Smith was laid down on 18 March 1908, by William Cramp & Sons, Philadelphia, and launched on 20 April 1909, sponsored by Mrs. Edward Bridge Richardson. She was commissioned on 26 November 1909, with Lieutenant Commander D. F. Boyd in command.
Smith was attached to the Atlantic Torpedo Fleet upon commissioning and, after three years of active service, was placed in reserve in October 1912. Reactivated with reduced complements in December 1915, for Neutrality Patrol duty off Boston, Massachusetts, Smith arrived in New Orleans, Louisiana on 10 December, for recruiting duty with the Naval Auxiliary Reserve. She arrived at Key West, Florida on 12 February 1916, and at New York, on 15 February, to continue recruiting duty.
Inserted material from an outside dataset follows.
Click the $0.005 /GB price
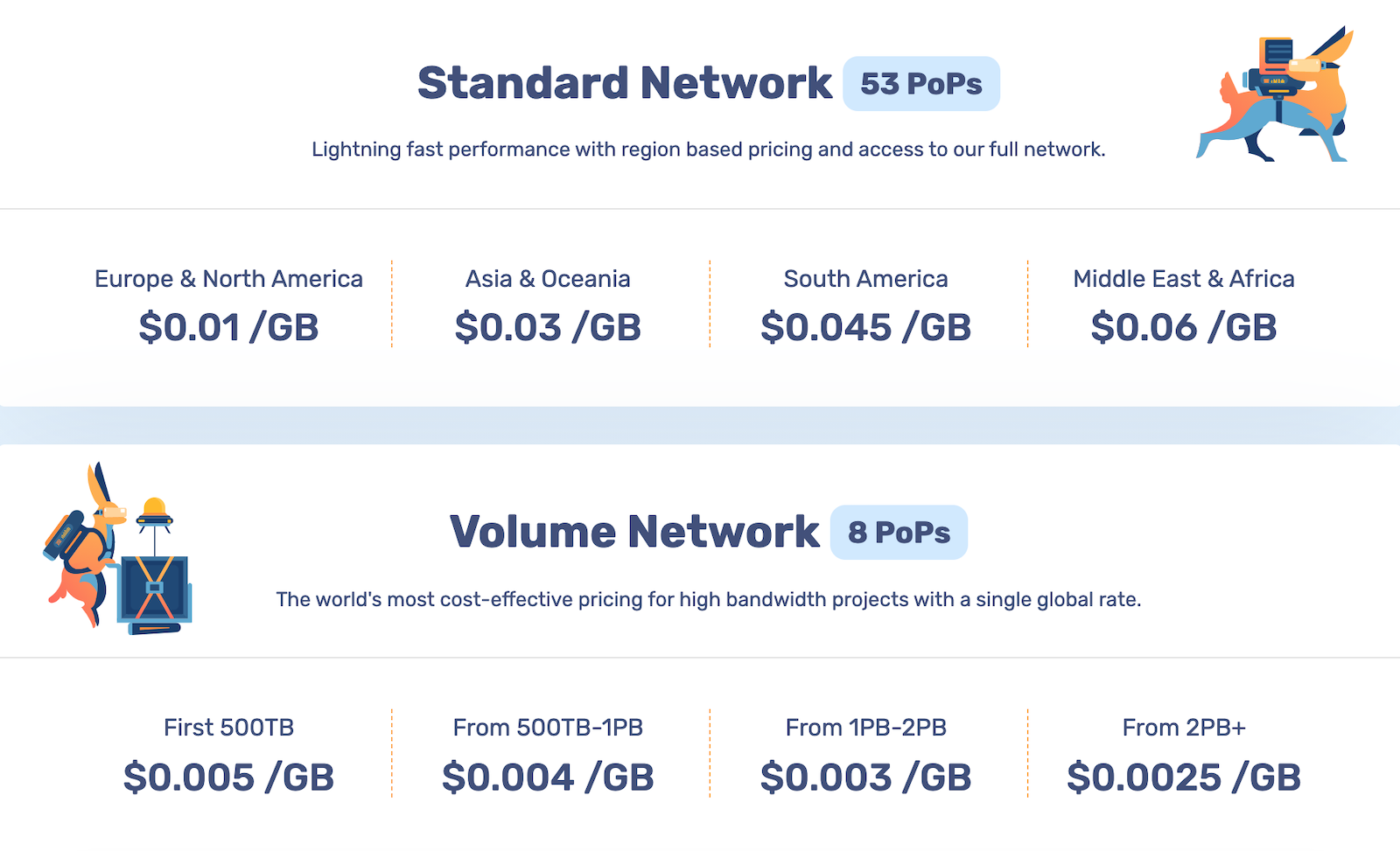 [228, 778]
With war imminent, Smith was ordered on 1 April 1917, to anchor in the North River, to assist the Collector of Customs in preventing the German ships at New York from escaping or destroying themselves. She departed New York, on 4 April, and operated with the Patrol Force along the East Coast from 10 April-14 May. On 17 April, she reported sighting a submarine which submerged, and then saw a torpedo wake cross her bow; however, neither inflicted damage on the other. Smith underwent overhaul at the Charleston Navy Yard from 17 May-16 July, during which time she prepared for distant service.
Smith departed Charleston, South Carolina on 16 July, and after a stop at Bermuda from 18-20 July, and three months of patrols in the Azores from 26 July-5 October, she arrived at Brest, France on 20 October. For the remainder of the war, Smith escorted eastbound and westbound convoys through the submarine danger area extending about 500 mi (800 km) to the westward of Brest. Her escort missions were largely uneventful and, despite several sightings of suspected submarines, she made no confirmed kills. She was called upon twice, however, to rescue survivors of torpedoed transports. On 31 May 1918, she rescued 240 men from President Lincoln, and, while carrying them into port, unsuccessfully attacked a submarine on 1 June. On 1 July, she rescued survivors from Covington while other destroyers circled the two ships at high speed to deter submarine attack.
Smith underwent repairs in England from 16 September-3 November, and after the end of the war, at Brest, from 7 March-2 April 1919. She sailed for the United States on 11 May; and, after arriving at Philadelphia, was decommissioned there on 2 September. She was ordered sold on 28 February 1920, but was withdrawn from sale on 9 June, in response to a request from the Bureau of Construction and Repair for a destroyer, a submarine, and a battleship for exhaustive bombing experiments. On 18 September, Smith was anchored in Chesapeake Bay, with Indiana and G-1, for the tests, which were completed on 5 November. Smith was then towed back to Philadelphia, and after again being designated a bombing target on 20 July 1921, was sold on 20 December, to Joseph G. Hitner of Philadelphia, for scrapping.